El Jardín se retorció. Raíces de resina perforaron la tierra buscando sangre. Alhena debió splitear el arco en los gemelos Fulmen Scindens y Caelum Tremens: espadas gemelas que rompían materia e idea. Con fulminantes tajos, cercenó raíces y, en el ínterin, clamó:
—¡Adhara, ahora!
La princesa solar invocó «Lux Immolata». Un sol diminuto surgió entre sus dedos, estalló en una supernova silenciosa y selló la fisura. El Tálamo gritó con voces de cien coros y se disolvió en pétalos negros.
Silencio. Solo el aroma a hierro dulce y a pétalo quemado.
CAPÍTULO IV - El Dragón del Deseo Absoluto
El salón del trono. Cúpula retorcida, estandartes cuajados en grumos de oro. En el centro, el rey Einar, o lo que quedaba, caminaba sobre zancos de metal vivo. Tras él, proyectada en sombras, la silueta de Vorthûg Mal’Turan: dragón áureo de cien fauces, cuyo cuerpo intangible brotaba del anillo como humo invertido.
—Salvete, foedera fracta. Habéis matado mis raíces, pero yo soy el tronco —rezonó la voz, provocando microfracturas en los tímpanos de las hermanas.
Adhara recordó la leyenda: quien desee el anillo sin codicia puede reescribir su hechizo.
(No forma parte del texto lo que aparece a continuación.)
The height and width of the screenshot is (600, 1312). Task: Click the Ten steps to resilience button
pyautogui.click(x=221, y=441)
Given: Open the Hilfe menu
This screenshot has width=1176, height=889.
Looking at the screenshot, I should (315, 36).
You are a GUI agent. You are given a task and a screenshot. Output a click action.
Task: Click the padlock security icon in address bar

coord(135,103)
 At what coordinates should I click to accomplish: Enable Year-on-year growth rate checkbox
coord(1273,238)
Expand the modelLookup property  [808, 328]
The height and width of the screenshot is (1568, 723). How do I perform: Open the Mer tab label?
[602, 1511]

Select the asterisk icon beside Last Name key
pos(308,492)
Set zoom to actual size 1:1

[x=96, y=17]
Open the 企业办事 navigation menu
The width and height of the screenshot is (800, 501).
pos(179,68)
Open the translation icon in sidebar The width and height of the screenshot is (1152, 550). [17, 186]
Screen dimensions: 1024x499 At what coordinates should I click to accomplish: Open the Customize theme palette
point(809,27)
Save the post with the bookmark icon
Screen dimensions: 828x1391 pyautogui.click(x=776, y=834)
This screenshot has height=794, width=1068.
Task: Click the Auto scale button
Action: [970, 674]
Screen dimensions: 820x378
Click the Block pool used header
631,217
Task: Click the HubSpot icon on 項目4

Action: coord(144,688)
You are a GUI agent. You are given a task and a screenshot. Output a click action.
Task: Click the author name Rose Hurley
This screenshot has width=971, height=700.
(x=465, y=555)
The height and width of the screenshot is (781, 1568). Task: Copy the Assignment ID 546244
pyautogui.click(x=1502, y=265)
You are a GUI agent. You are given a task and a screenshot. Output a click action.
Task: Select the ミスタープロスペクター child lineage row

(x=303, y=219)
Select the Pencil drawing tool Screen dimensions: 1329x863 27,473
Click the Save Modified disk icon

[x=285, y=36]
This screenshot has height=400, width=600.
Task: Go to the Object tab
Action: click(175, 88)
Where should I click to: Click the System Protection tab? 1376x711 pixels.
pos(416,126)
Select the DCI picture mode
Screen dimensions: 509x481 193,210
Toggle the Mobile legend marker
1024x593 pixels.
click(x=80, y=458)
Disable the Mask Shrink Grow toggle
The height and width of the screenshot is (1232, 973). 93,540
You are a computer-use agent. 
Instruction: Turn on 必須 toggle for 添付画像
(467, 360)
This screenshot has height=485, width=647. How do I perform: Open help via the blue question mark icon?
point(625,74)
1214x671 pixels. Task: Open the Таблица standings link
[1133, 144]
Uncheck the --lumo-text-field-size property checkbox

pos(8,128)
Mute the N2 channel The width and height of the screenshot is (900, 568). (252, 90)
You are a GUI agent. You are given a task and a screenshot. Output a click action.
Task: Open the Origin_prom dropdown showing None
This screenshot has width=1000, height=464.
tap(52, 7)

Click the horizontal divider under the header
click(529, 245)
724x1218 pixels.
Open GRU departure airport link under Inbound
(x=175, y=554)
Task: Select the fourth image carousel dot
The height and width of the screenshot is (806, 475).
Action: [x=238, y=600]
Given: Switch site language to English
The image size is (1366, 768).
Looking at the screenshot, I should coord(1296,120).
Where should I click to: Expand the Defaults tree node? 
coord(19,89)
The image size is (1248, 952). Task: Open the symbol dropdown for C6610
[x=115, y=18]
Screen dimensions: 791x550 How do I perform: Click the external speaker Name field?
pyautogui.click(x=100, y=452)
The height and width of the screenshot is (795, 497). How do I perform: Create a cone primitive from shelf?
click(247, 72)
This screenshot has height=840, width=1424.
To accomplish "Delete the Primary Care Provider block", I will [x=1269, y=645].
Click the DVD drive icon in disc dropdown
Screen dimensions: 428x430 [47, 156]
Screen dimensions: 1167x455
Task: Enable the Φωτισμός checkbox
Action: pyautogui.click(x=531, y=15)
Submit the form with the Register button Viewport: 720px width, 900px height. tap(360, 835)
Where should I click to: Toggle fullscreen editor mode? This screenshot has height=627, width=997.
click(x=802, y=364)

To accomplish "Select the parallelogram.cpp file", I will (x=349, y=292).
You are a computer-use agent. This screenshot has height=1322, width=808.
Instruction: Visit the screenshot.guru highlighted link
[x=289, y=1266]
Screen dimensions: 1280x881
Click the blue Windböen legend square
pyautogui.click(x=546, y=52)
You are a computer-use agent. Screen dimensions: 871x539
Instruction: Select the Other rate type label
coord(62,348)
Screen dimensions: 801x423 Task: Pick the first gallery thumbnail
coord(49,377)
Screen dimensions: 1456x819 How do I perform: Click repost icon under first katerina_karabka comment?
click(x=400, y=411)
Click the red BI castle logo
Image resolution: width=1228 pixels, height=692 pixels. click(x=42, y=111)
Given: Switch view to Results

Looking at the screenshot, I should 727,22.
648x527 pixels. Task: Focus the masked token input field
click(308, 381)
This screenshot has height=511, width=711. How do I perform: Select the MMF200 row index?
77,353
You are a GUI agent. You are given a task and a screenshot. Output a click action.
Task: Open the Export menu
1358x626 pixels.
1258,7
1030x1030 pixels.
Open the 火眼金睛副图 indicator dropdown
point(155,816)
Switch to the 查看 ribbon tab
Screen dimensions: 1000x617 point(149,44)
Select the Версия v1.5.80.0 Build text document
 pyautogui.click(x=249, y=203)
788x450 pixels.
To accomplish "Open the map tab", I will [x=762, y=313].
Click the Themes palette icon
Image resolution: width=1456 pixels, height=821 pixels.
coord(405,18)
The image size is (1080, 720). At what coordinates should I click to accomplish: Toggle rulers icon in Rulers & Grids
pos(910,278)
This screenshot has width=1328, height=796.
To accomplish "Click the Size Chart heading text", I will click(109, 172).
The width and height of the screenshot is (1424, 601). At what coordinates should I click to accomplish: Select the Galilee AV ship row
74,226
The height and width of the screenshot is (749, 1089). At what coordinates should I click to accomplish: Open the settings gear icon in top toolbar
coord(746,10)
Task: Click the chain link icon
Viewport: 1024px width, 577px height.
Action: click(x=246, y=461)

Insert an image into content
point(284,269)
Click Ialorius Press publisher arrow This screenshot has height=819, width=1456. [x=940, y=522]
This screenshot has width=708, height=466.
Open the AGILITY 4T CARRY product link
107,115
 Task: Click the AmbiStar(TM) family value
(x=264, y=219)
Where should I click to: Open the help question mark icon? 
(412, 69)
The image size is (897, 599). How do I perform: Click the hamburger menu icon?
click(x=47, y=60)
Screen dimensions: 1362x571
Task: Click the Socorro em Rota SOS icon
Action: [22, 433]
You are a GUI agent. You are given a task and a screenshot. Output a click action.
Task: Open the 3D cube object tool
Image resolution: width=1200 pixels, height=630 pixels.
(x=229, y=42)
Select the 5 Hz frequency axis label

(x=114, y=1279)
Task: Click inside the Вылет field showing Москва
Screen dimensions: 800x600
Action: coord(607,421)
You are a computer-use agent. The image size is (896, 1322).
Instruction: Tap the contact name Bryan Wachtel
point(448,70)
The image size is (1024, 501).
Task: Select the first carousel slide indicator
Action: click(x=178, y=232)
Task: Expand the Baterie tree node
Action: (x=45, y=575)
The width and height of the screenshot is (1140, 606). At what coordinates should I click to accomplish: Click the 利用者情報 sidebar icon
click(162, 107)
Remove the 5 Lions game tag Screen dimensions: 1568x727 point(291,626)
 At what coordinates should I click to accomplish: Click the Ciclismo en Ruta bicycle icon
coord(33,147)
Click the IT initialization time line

Mas un deseo puro no existe sin sacrificio.
—Yo deseo tu partida —declaró—. No para mí, sino para los que no entienden tu tentación.
—¿Sacrificarás lo que amas? —carcajeó el dragón—. ¿Renunciarás al fuego interior del alba?
Adhara miró a su hermana; en sus ojos vio reflejada la única respuesta.
—Lo haré. Pero no estaré sola.
Alhena tensó la cuerda invisible. De la nada surgió la Sagitta Immaculata, flecha sin nombre ni elemento, hecha de la voluntad lunar. Susurró: «Arcum Immaculatum: fiat veritas.»
La flecha no estaba destinada a matar: revelaría la esencia verdadera. Adhara, por su parte, permitió que Draco Solaris-su espíritu guardián que residía en su interior- se deslindara de su pecho. La sala se inundó en luz blanca; el dragón solar rugió, chispas de vidrio estallaron, y durante un latido se vio frente a frente con el dragón del oro muerto.
El choque de voluntades derritió los tapices, agrietó paredes. Vorthûg lanzó hélices de deseo: promesas de reinos infinitos, amores eternos, recuerdos revividos.
Alhena disparó. La flecha atravesó la bruma áurea, impactó el anillo. Por un instante, las runas nibelungas se reescribieron en símbolos lunares: “Desiderium purgatum”.
Adhara depositó su lanza rota sobre la mano del rey. —Concede —murmuró—. Concede que exista un mañana libre de tu ambición. Y dejó caer una lágrima de luz en el núcleo de la joya.
La reacción fue cataclísmica: un eclipse interior. La luz solar y lunar se anularon y luego se expandieron en una onda de claror dorado-pálido que arrasó el salón. El cuerpo de Einar se desplomó, la cúpula se quebró en polvo, y Vorthûg chilló con cien gargantas antes de ser absorbido por un remolino de vacío que lo arrastró más allá del plano matérico.
El anillo, ya sin núcleo, cayó al suelo como un simple aro de hierro humeante.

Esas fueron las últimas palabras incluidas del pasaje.